O ministro da Economia disse que as empresas mais afetadas pela escalada dos preços são “poucos milhares” e que já existem mecanismos no código do trabalho, como o layoff tradicional, que permite às empresas suspender os contratos dos trabalhadores ou reduzir o horário.
“Não estamos numa situação como a que ocorreu na pandemia, em que toda a gente foi para casa, em que deixou de se fazer compras, houve uma redução generalizada da procura, em que precisámos de dar uma resposta muito simples de banda larga, para fazer chegar o mais depressa possível estes apoios.
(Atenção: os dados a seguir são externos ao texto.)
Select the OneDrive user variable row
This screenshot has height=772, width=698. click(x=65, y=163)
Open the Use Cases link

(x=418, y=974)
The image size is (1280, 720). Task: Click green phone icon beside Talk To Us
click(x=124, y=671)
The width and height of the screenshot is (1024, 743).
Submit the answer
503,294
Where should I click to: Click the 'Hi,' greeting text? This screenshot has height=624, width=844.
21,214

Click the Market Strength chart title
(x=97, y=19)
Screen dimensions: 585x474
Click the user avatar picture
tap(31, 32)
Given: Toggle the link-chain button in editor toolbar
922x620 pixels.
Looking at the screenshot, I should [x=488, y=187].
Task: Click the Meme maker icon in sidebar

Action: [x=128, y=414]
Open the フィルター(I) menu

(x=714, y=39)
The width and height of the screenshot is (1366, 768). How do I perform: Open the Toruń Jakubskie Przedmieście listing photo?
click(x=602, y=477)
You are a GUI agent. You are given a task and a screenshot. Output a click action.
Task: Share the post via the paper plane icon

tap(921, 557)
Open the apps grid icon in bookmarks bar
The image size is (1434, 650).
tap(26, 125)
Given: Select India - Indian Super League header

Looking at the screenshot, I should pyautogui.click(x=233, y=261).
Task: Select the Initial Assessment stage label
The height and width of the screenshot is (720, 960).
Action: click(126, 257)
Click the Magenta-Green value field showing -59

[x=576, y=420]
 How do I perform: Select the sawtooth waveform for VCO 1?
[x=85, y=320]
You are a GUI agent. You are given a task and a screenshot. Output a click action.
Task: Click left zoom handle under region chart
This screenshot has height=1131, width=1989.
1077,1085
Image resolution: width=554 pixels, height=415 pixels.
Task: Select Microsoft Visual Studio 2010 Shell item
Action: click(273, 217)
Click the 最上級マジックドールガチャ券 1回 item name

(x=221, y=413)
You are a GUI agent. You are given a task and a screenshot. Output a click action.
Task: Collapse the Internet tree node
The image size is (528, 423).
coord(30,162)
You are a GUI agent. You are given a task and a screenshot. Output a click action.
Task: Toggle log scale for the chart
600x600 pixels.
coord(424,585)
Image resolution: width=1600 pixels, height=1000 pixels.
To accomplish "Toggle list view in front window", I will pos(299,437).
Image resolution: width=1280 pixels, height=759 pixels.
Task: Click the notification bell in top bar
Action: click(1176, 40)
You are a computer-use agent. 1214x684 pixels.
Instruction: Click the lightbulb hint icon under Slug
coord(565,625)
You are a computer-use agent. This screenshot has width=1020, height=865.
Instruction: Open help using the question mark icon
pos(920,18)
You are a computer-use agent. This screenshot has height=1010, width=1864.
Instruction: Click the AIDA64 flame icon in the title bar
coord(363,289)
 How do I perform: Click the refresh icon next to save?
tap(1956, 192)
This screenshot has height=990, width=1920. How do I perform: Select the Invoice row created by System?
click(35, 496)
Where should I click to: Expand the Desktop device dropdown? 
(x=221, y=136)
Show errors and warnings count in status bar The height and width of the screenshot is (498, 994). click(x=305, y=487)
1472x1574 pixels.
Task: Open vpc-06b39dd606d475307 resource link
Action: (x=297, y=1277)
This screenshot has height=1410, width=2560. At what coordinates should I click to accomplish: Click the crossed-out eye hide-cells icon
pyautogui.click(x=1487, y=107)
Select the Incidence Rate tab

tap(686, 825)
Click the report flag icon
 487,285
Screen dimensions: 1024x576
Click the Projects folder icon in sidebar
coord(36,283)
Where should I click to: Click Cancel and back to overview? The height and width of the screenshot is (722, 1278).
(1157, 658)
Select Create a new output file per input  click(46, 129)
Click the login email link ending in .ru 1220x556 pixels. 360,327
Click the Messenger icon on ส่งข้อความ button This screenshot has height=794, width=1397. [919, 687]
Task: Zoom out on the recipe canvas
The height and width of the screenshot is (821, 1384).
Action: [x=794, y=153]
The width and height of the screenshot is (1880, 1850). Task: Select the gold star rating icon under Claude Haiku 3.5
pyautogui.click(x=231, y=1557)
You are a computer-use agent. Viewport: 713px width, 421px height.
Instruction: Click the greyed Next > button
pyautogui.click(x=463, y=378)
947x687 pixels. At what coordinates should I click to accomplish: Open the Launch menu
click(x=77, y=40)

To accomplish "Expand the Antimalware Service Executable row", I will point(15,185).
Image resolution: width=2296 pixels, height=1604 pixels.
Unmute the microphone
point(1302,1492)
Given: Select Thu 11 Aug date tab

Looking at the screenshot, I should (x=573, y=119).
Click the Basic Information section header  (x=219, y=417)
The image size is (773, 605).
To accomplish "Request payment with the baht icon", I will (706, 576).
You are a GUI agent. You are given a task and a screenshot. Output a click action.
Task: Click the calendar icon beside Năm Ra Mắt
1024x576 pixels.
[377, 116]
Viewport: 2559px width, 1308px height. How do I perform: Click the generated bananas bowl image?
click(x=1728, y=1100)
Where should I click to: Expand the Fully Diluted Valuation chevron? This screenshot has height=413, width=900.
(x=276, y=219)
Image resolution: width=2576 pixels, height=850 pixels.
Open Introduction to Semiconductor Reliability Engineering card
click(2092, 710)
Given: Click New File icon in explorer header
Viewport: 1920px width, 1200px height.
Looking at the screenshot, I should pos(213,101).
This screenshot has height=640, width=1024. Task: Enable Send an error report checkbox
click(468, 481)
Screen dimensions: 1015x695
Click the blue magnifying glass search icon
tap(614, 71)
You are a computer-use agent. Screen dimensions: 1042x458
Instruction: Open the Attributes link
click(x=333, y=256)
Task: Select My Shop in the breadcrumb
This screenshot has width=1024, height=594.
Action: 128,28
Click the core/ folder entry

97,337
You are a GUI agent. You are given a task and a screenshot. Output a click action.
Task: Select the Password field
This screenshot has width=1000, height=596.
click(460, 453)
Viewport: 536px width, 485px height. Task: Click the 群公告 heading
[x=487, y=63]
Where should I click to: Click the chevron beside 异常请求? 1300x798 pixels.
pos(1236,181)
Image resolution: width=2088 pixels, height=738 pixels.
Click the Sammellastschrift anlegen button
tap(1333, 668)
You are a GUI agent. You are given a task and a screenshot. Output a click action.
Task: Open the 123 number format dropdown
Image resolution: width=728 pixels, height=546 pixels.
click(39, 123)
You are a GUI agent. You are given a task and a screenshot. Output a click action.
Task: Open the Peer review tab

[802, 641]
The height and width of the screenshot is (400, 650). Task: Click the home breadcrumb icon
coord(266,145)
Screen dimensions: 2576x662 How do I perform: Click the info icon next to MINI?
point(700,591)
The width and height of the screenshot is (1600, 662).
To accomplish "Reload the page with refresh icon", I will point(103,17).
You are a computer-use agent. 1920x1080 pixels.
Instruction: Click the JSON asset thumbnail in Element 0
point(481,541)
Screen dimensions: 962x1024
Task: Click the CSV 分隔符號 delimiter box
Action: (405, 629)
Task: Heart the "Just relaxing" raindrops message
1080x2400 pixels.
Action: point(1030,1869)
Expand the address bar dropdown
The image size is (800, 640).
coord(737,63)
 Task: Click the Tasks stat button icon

Preferimos dar apoios para que as empresas continuem a laborar do que dar apoio para que os trabalhadores vão para casa e as empresas deixem de laborar”, disse Siza Vieira.
O ministro observou ainda que as empresas mais afetadas pela atual crise são as que foram mais resilientes durante a pandemia, designadamente na agricultura e indústria. Já os serviços e o turismo, muito afetados pela Covid-19, “não serão tão impactados nesta altura”.